• _Written exercise_: Pick up the horror movie recap below and keep writing from the point where it stops.

• _Text extract_:
========

On account of getting beaned, Vicki gets the rest of the day off from school, but her psychotic mother decrees that she must spend it confessing stuff to a priest in a pointless scene. That evening she has some more Mary Lou-related hallucinations, in case you haven't figured it out yet. Then her really fucking creepy rocking horse comes alive, unseen hands grope her under the sheets (or something), and her mirror turns into liquid in a gag straight from Evil Dead.

Well, that scene was pretty cool, but by this time the film's leisurely pace is starting to wear thin and you just want her to finish getting possessed and start killing people already. There are some more scenes that don't really add up to much. The priest tries to warn Bill (his former classmate) that Mary Lou is back and that "she can't touch me; I'm a priest," but Bill should be careful and find Jesus, but Bill's not having it. Meanwhile, Vicki complains to her boyfriend about the inconveniences of being possessed, and the mean girl convinces J.T. to rig the prom queen election via computer in exchange for sexual favors.

========

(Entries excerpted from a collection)

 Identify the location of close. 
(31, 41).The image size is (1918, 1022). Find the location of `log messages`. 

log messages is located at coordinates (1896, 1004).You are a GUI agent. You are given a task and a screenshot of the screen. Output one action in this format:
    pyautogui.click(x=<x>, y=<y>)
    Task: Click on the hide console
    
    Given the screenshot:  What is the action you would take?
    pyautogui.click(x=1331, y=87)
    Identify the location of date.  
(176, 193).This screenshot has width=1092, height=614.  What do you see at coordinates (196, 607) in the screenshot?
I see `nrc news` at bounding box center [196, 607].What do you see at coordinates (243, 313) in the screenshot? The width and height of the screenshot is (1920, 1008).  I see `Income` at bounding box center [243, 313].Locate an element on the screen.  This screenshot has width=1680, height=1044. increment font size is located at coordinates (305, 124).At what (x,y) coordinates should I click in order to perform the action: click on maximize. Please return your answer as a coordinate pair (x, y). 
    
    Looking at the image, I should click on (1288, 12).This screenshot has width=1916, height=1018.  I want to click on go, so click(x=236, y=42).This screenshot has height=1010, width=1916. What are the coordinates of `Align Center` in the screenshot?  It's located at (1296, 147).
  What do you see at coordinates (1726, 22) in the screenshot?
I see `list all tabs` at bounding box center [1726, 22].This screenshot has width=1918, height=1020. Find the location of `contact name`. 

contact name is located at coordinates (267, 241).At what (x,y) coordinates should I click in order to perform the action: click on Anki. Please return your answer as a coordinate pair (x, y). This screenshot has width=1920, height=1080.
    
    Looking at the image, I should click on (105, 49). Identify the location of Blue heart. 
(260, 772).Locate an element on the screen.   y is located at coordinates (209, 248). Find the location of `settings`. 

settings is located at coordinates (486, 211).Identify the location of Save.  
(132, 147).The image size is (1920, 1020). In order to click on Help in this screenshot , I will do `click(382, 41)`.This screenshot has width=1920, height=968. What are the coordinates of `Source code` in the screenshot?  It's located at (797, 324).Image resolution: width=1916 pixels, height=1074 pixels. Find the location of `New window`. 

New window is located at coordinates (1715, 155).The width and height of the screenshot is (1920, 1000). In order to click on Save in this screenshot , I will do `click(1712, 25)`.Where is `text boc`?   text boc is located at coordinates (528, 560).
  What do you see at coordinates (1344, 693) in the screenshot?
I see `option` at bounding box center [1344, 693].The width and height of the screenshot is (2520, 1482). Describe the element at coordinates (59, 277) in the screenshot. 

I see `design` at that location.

========

• _Output of the exercise_:
In an unrelated incident, Vicki slaps mean girl and gets sent to detention. Then, with some pretty cool effects, she gets sucked into the blackboard. She ends up in the basement/dress storage room, naked, and apparently this is the point where she's fully taken over by Mary Lou. Vicki Lou goes back to the priest for another confession, except this time she asks him to fuck her, then kills him. Apparently his crazy notion about being invincible due to his priestiness was inaccurate.

The next day, Vicki's classmates are confused because she's dressing anachronistically and being sassier than usual. J.T. is the only one who correctly assumes that it's because she's possessed. When Vicki Lou's chemistry teacher Mr. Craven (groan) gropes her, she blows the hair out of her face, causing something to ignite the teacher's crotch.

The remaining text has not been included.